Une prémonition de Chesterton sur l'hérétique

Philippe Brindet - 07/08/2024

En 1906, Chesterton rassemblait dans un bref ouvrage des articles qu'il avait publié au cours des ans dans le quotidien britannique Daily News. Ce livre flamboyant, "Hérétiques", est agité d'idées qui ont traversé le temps sans encombre. Je lisais ce passage :

Au XV° siècle, un homme se voyait infliger la question parce qu'il prêchait une conduite imorale ; au XIX° siècle, nous avons fêté et encensé Oscar Wilde parce qu'il prêchait une même conduite, avant de lui briser le coeur dans un pénitencier parce qu'il l'avait mise en application. On peut se demander laquelle de ces deux méthodes était la plus cruelle, mais il ne peut y avoir de doute sur celle qui était la plus ridicule. ... Les idées générales dominaient autrefois la littérature. On les en a chassé au cri de "l'art pour l'art". Les idées générales dominaient autrefois la politique. On les a chassées au cri d'"efficacité".

Chesterton, op. cité, page 18

C'est vrai. Les idées générales qui ont été débattues par les grands intellectuels - et par d'autres simplement lettrés - sont devenues suspectes. D'abord, elles ne sont plus comprises.

Ainsi Georges Gusdorf écrivait du philosophe universitaire Lucien Brunsvick :

" Le Vrai, pour lui, s'écrivait avec une majuscule et se conjuguait avec le Bien et le Beau, par rapport auxquels il exerçait une sorte de droit d'aînesse. Les majuscules ne sont plus en usage aujourd'hui ; la vérité, la beauté, la moralité ne représentent plus des valeurs incontestées, mais des qualifications secondaires et occasionnelles, de caractère surtout polémique."
Georges Gusdorf, Le crépuscule des illusions. Mémoires intempestifs. (2002)

Que reproche t'on aux idées générales ?

En observant les productions réputées intellectuelles de nos contemporains, en observant les croyances floues qui les animent de plus en plus sans raison, on peut risquer les reproches suivants.

Tout d'abord, les idées générales sont beaucoup trop discutables. Et le contemporain déteste la discussion et repousse le débat. Pour lui, une idée respectable sert à représenter le monde et tout le monde doit s'accorder sur cette idée respectable. Sans contestation. Sans idée.

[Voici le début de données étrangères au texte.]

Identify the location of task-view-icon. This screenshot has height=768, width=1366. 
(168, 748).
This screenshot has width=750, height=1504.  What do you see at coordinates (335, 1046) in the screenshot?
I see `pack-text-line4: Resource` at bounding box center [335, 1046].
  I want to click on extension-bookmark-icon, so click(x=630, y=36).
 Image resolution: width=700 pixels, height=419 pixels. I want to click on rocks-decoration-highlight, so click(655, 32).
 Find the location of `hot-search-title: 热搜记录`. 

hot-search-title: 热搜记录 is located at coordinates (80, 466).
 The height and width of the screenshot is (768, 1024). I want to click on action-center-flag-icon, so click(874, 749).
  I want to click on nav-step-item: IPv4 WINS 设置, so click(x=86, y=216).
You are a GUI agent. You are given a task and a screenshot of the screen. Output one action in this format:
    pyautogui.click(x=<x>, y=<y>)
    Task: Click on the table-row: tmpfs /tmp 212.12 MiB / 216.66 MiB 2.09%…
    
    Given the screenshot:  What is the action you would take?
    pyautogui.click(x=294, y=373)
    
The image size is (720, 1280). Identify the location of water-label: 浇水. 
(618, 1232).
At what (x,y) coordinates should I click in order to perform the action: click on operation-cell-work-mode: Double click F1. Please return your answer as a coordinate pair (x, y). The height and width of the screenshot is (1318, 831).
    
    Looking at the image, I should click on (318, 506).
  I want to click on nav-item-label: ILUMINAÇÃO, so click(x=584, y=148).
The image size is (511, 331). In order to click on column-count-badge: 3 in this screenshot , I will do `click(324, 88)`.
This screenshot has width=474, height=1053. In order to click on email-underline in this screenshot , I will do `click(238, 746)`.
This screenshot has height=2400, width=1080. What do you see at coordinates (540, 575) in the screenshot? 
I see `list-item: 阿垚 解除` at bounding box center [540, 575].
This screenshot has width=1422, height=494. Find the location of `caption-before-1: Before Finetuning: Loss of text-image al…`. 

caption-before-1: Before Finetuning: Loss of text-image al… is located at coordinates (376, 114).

Un autre reproche fait aux idées générales tient à ce que leur établissement doit être pris en compte. Rien ne sert de les agiter, sèches de tout contexte intellectuel. Si le contemporain acceptait de considérer l'idée générale du "vrai", il serait effrayé des millions de points de vue qui s'affrontent à son sujet. Il serait dégoûté par le formidable paysage que l'idée du Vrai contraint de considérer. Or, le contemporain, de plus en plus, n'a plus ni le temps, ni la science qui lui permettraient d'étudier les tenants et les aboutissants de l'idée du Vrai.

Et de fait, les idées générales sont le plus souvent réduites à des étiquettes, vaguement accompagnées de slogans qui tiennent lieu de raison, de débat.

C'est pour cela que, selon un autre point de vue, les idées générales n'on jamais autant séduit les contemporains. C'est que la période qui se déroule de la première guerre mondiale à nos jours derniers cette époque terrible au début de laquelle Chesterton écrivait ses "Hérétiques", a consacré une victoire terrible de l'idéologie - des idéologies doit on dire - sur la raison. Les idéologies contemporaines abusent des idées générales. Elles s'en servent pour tromper le contemporain, l'enfermant dans leur brutalité, dans leur simplicité.

Mais les idées générales des idélogies de nos contemporains exigent la soumission des intelligences, le silence des consciences et l'esclavage du conformisme.Pire, les idéologies contemporaines conduisent à la perversion même des vieilles idées générales, parfois les rendant suspectes, souvent les remplaçant par des déviations qui leur paraissent voisines, puis qui s'y confondent. Les idées générales contemporaines remplacent la pensée et ses débats. Elles sont certaines, incontestables. Et fausses. Se diffusant dans la population avec l'ignorance et la barbarie.

Et Chesterton termine son live "Hérétiques", en 1905, par :

La grande marche de la destruction intellectuelle se poursuivra. Tout sera nié. Tout sera une croyance.